# scholl concept products



## danny-wax (Mar 9, 2013)

when i have the money thinking of going for some scholl s17+ and s30 to refine after that! got my #84 today but was thinking of trying the above. i like the 84 but was just thinking of trying something different will be using rotary and hex pads. (orange,green,black) which i got yesterday. what you guys think? was thinking scholl maybe better as they seem to have endless working time as said by manufacturer and from watching videos people using scholl.


----------



## Scrim-1- (Oct 8, 2008)

S17+ is one of my fave polishes, fantastic results on both compound and polishing pad a must have polish for me.


----------



## danny-wax (Mar 9, 2013)

Scrim-1- said:


> S17+ is one of my fave polishes, fantastic results on both compound and polishing pad a must have polish for me.

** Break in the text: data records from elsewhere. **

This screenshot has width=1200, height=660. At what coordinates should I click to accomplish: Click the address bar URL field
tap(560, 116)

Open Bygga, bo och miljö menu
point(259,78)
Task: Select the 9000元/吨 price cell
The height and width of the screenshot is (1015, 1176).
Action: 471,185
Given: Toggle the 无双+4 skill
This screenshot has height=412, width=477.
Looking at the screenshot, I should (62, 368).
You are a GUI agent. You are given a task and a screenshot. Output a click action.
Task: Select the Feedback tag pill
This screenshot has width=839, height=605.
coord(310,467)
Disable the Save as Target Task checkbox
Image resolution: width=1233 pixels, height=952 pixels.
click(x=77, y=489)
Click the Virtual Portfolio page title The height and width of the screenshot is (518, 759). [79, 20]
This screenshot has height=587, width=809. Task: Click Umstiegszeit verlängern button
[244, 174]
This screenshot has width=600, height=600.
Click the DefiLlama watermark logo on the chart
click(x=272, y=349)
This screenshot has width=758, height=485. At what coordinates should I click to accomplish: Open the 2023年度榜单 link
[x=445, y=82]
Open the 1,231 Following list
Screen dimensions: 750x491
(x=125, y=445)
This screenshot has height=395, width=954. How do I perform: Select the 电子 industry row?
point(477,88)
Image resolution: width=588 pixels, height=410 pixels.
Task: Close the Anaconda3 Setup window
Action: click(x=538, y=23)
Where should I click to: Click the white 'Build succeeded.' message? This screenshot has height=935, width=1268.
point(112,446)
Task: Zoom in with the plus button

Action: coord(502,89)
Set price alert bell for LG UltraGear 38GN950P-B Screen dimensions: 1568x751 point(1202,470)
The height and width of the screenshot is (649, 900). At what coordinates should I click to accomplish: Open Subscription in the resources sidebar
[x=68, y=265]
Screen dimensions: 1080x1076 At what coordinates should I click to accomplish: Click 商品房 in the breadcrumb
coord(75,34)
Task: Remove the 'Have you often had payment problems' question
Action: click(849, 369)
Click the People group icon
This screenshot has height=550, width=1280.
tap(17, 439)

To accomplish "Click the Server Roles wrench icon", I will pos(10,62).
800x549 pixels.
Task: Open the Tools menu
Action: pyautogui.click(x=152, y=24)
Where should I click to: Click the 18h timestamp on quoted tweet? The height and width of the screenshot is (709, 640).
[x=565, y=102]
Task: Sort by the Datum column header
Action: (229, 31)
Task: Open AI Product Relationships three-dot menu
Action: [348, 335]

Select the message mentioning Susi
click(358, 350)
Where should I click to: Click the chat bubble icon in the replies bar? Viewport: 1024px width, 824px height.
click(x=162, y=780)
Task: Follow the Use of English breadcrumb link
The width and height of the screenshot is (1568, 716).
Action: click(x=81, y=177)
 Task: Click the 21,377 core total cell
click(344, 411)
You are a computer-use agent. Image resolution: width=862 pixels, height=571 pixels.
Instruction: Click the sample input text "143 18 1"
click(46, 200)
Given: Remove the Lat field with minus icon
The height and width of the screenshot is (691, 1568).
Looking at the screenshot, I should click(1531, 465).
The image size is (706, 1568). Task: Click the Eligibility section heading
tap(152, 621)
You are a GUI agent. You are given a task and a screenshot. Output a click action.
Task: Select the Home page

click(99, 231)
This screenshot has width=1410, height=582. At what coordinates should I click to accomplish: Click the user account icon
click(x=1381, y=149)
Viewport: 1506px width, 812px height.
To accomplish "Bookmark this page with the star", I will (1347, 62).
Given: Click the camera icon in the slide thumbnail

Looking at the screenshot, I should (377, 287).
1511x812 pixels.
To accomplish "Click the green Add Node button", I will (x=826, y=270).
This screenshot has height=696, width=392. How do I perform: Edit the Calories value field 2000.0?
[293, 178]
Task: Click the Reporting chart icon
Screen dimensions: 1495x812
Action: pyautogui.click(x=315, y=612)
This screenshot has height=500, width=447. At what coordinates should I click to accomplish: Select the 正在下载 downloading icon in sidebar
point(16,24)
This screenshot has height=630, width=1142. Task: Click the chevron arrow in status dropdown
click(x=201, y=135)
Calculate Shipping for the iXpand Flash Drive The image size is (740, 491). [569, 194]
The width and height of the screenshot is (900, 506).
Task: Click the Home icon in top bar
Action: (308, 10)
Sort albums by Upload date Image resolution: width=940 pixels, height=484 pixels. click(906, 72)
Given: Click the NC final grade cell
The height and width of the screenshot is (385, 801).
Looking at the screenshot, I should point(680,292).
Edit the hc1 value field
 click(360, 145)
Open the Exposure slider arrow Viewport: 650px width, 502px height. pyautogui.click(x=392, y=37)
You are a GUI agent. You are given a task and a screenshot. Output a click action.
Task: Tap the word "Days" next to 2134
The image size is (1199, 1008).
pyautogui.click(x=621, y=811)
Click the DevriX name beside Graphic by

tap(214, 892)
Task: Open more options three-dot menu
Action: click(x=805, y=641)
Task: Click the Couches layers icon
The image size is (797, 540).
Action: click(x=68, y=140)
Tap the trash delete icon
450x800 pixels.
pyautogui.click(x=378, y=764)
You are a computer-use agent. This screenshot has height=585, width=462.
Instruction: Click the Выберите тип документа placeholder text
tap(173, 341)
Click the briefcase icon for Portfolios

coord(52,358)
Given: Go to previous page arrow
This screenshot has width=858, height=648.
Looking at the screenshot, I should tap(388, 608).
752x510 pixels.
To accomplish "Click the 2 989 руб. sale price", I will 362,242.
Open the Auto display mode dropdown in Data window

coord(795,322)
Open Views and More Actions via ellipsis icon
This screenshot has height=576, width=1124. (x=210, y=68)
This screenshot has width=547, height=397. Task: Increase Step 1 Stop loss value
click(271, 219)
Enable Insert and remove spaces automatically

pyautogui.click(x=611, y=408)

i seen the results from vids on youtube plus the amount of time you get to work the product is smashing. mite just have to invest in some lol


----------



## AGRE (Sep 25, 2008)

Well worth it :thumb: Don't know where I'd be without s17 and S3.
Rate there pads too, great quality that seem to be lasting well...


----------



## danny-wax (Mar 9, 2013)

AGRE said:


> Well worth it :thumb: Don't know where I'd be without s17 and S3.
> Rate there pads too, great quality that seem to be lasting well...


which do you use 1st? s17 then s3 or s3 then s17?


----------



## AGRE (Sep 25, 2008)

To be honest.... One or the other.... Depending on the level of cut required. S3 for heavy deep defects normally followed up with s40 or Meg's 205. S17 for more common defects like swirls etc... S17 can finish down fairly well on its own :thumb:


----------



## danny-wax (Mar 9, 2013)

they are for rotary use aswell arent they?


----------



## AGRE (Sep 25, 2008)

Rotary or Orbital :thumb:

Plenty of information here


----------



## danny-wax (Mar 9, 2013)

AGRE said:


> Rotary or Orbital :thumb:
> 
> Plenty of information here


thank you AGRE really usefull info :thumb:


----------



## danny-wax (Mar 9, 2013)

went out after the rain and done bit more of the car think im starting to get my technique into shape also found that green hex (heavy polish) pad and #84 works well


----------



## Flakey (May 5, 2013)

I am interested in their waxes and sealants but there just isn't enough information out there.


----------



## Trip tdi (Sep 3, 2008)

Flakey said:


> I am interested in their waxes and sealants but there just isn't enough information out there.


True you do not get much information on their waxes and sealants on here, But Merzerna Powerlock is a very nice sealant to use and spread with good durability as well.


----------